== WORK INSTRUCTION ==
Every word of every entry must be retyped exactly.

== EXERCISE INPUTS ==
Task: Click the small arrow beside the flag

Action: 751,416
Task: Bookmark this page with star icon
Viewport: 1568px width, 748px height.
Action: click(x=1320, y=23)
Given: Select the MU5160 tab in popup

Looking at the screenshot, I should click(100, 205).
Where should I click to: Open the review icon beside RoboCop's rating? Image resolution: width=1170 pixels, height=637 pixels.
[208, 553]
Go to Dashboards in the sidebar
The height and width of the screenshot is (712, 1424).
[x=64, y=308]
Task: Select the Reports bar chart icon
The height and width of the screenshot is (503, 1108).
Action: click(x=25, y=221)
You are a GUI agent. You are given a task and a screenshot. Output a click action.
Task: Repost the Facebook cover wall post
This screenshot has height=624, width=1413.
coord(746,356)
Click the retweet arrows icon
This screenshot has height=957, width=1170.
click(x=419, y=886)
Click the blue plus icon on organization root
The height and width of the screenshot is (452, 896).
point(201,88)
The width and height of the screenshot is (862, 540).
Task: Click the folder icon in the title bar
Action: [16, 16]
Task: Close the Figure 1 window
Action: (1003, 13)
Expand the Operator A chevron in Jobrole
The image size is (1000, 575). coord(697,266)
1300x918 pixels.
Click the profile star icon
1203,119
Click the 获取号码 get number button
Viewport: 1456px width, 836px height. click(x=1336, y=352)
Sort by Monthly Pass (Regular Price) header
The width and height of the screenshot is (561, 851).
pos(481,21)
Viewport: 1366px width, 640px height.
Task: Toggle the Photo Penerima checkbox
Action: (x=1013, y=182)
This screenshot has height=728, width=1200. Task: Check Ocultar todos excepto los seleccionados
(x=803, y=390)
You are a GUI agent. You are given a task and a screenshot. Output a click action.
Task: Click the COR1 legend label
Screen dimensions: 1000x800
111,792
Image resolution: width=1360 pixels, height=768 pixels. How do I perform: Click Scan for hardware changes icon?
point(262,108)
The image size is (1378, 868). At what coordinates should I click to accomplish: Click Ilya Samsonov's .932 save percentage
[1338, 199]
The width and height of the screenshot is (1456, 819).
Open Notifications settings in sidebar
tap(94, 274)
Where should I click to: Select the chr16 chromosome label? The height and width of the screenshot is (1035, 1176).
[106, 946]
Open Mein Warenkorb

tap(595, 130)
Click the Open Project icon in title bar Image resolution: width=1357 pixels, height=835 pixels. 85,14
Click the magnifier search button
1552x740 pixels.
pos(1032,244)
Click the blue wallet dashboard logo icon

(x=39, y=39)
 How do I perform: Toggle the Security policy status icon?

== RESPONSE ==
Task: Click the small arrow beside the flag

Action: 751,416
Task: Bookmark this page with star icon
Viewport: 1568px width, 748px height.
Action: click(x=1320, y=23)
Given: Select the MU5160 tab in popup

Looking at the screenshot, I should click(100, 205).
Where should I click to: Open the review icon beside RoboCop's rating? Image resolution: width=1170 pixels, height=637 pixels.
[208, 553]
Go to Dashboards in the sidebar
The height and width of the screenshot is (712, 1424).
[x=64, y=308]
Task: Select the Reports bar chart icon
The height and width of the screenshot is (503, 1108).
Action: click(x=25, y=221)
You are a GUI agent. You are given a task and a screenshot. Output a click action.
Task: Repost the Facebook cover wall post
This screenshot has height=624, width=1413.
coord(746,356)
Click the retweet arrows icon
This screenshot has height=957, width=1170.
click(x=419, y=886)
Click the blue plus icon on organization root
The height and width of the screenshot is (452, 896).
point(201,88)
The width and height of the screenshot is (862, 540).
Task: Click the folder icon in the title bar
Action: [16, 16]
Task: Close the Figure 1 window
Action: (1003, 13)
Expand the Operator A chevron in Jobrole
The image size is (1000, 575). coord(697,266)
1300x918 pixels.
Click the profile star icon
1203,119
Click the 获取号码 get number button
Viewport: 1456px width, 836px height. click(x=1336, y=352)
Sort by Monthly Pass (Regular Price) header
The width and height of the screenshot is (561, 851).
pos(481,21)
Viewport: 1366px width, 640px height.
Task: Toggle the Photo Penerima checkbox
Action: (x=1013, y=182)
This screenshot has height=728, width=1200. Task: Check Ocultar todos excepto los seleccionados
(x=803, y=390)
You are a GUI agent. You are given a task and a screenshot. Output a click action.
Task: Click the COR1 legend label
Screen dimensions: 1000x800
111,792
Image resolution: width=1360 pixels, height=768 pixels. How do I perform: Click Scan for hardware changes icon?
point(262,108)
The image size is (1378, 868). At what coordinates should I click to accomplish: Click Ilya Samsonov's .932 save percentage
[1338, 199]
The width and height of the screenshot is (1456, 819).
Open Notifications settings in sidebar
tap(94, 274)
Where should I click to: Select the chr16 chromosome label? The height and width of the screenshot is (1035, 1176).
[106, 946]
Open Mein Warenkorb

tap(595, 130)
Click the Open Project icon in title bar Image resolution: width=1357 pixels, height=835 pixels. 85,14
Click the magnifier search button
1552x740 pixels.
pos(1032,244)
Click the blue wallet dashboard logo icon

(x=39, y=39)
 How do I perform: Toggle the Security policy status icon?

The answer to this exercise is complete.